Ce sentiment, qui est l’âme de l’histoire, a manqué aux écrivains qui, jusqu’à ce jour, ont essayé de traiter la nôtre : ils n’ont rien eu de cette vive sympathie qui s’adresse aux masses d’hommes, qui embrasse en quelque sorte des populations tout entières. Leur prédilection marquée pour certains personnages historiques, pour certaines existences, certaines classes, ôte à leurs récits la vraie teinte nationale : nous n’y retrouvons point nos ancêtres, sans distinction de rang ou d’origine. Et à Dieu ne plaise que je demande à l’histoire de France de dresser la généalogie de chaque famille : ce que je lui demande, c’est de rechercher la racine des intérêts, des passions, des opinions qui nous agitent, nous rapprochent ou nous divisent, d’épier et de suivre dans le passé la trace de ces émotions irrésistibles qui entraînent chacun de nous dans nos divers partis politiques, élèvent nos esprits ou les égarent. Dans tout ce que nous voyons depuis un demi-siècle, il n’y a rien d’entièrement nouveau ; et, de même que nous pouvons nous rattacher, par les noms et la descendance, aux Français qui ont vécu avant le dix-huitième siècle, nous nous rattacherions également à eux par nos idées, nos espérances, nos désirs, si leurs pensées et leurs actions nous étaient fidèlement reproduites.

Nous avons été précédés de loin, dans la recherche des libertés publiques, par ces bourgeois du moyen âge qui relevèrent, il y a six cents ans, les murs et la civilisation des antiques cités municipales. Croyons qu’ils ont valu quelque chose, et que la partie la plus nombreuse et la plus oubliée de la nation mérite de revivre dans l’histoire. Il ne faut pas s’imaginer que la classe moyenne ou les classes populaires soient nées d’hier pour le patriotisme et l’énergie. Si l’on n’ose avouer ce qu’il y eut de grand et de généreux dans les insurrections qui, du onzième au treizième siècle, couvrirent la France de communes, dans les entreprises libérales du tiers état au quatorzième siècle et jusque dans les émeutes du quinzième, qu’on choisisse une époque, non plus de guerre intestine, mais d’invasion étrangère, et l’on verra qu’en fait de dévouement et d’enthousiasme le dernier ordre de la nation n’est jamais resté en arrière.
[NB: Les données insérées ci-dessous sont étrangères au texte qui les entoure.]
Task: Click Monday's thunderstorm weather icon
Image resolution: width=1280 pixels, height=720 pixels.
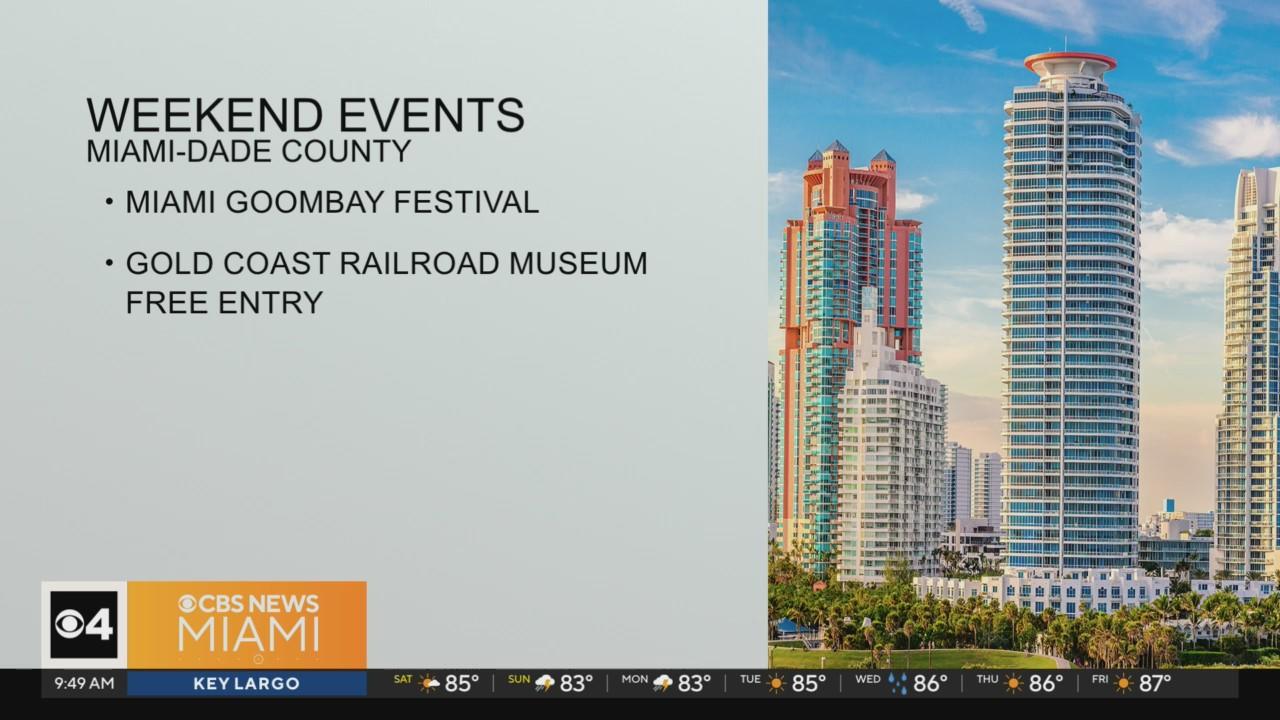Action: (x=663, y=684)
D’où vint le secours qui chassa les Anglais et releva le trône de Charles VII, lorsque tout paraissait perdu et que la bravoure et le talent militaire des Dunois et des Lahire ne servaient plus qu’à faire des retraites en bon ordre et sans trop de dommage ? n’est-ce pas d’un élan de fanatisme patriotique dans les rangs des pauvres soudoyés et de la milice des villes et des villages ? L’aspect religieux que revêtit cette glorieuse révolution n’en est que la forme : c’était le signe le plus énergique de l’inspiration populaire. Il faut lire, non dans les histoires classiques, mais dans les mémoires du temps, les traits naïfs, quoique bizarres, sous lesquels se présentait alors cette inspiration de la masse, toujours soudaine, rarement sage en apparence, mais à laquelle rien ne résiste[6].
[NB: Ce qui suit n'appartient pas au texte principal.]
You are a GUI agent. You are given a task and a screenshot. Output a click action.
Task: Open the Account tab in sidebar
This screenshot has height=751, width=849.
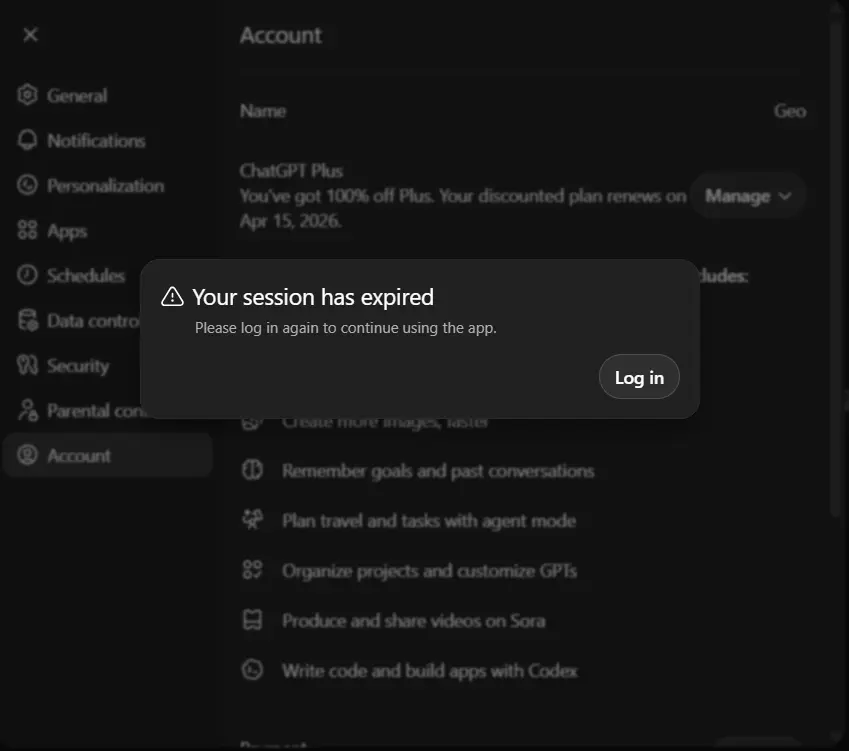(108, 455)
[6] Voyez l’Histoire des ducs de Bourgogne par M. de Barante.

Le même concours de toutes les volontés nationales eut lieu, sans qu’on l’ait assez remarqué, sous le règne de Philippe-Auguste, lorsque la France se vit attaquée par la ligue formidable de l’empereur d’Allemagne, du roi d’Angleterre et du puissant comte de Flandre. Les chroniqueurs du treizième siècle n’oublient pas de dire que la fameuse bataille de Bouvines fut engagée par cent cinquante sergents à cheval de la vallée de Soissons, tous roturiers[7], et de montrer les légions des communes, la bannière de Saint-Denis en tête, allant se placer au premier rang : « Cependant retourna l’oriflamme Saint-Denis, et les légions des communes vinrent après, et spécialement les communes de Corbie, d’Amiens, d’Arras, de Beauvais, de Compiègne, et accoururent à la bataille du roi, là où elles voyaient l’enseigne royale au champ d’azur et aux fleurs de lis d’or… Les communes outre-passèrent toutes les batailles des chevaliers, et se mirent devant le roi encontre Othon et sa bataille ; quand Othon vit tels gens, si n’en fut pas moult joyeux[8]… »
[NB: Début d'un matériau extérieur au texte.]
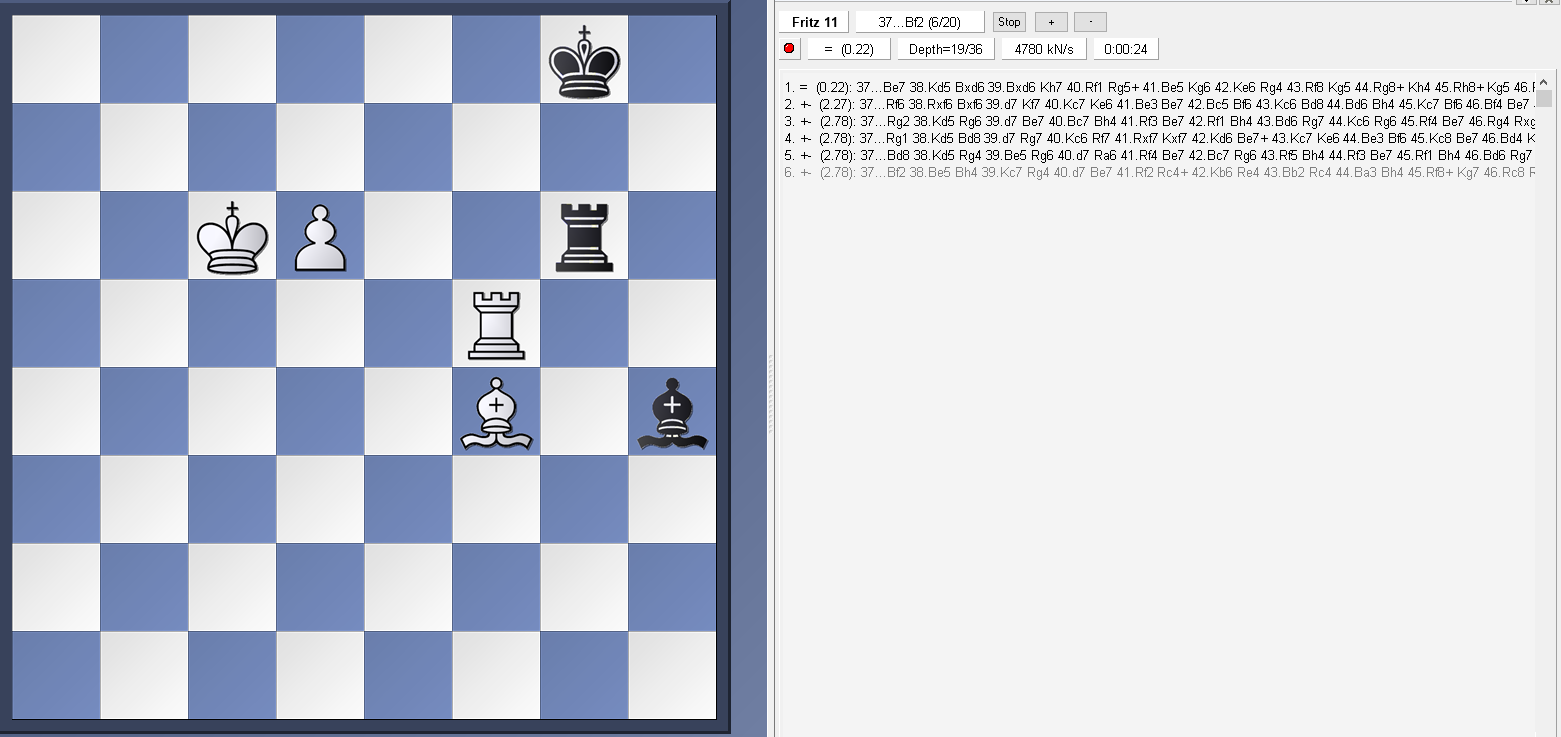The width and height of the screenshot is (1561, 737).
Task: Click the analysis pane scroll up arrow
Action: pos(1544,81)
[7] Guillelmus Armoricus, De Gestis Philippi Augusti, apud Script. rer. gallic. et francic., t. XVII, p. 96.

… Quum sit pudor ultimus alto
Sanguine productum superari a plebis alumno.

(Ejusd. Philippidos, lib. XI, v. 84 ; ibid., p. 258.)

[8] Chronique de Saint-Denis ; Recueil des historiens des Gaules et de la France, t. XVII, p. 409.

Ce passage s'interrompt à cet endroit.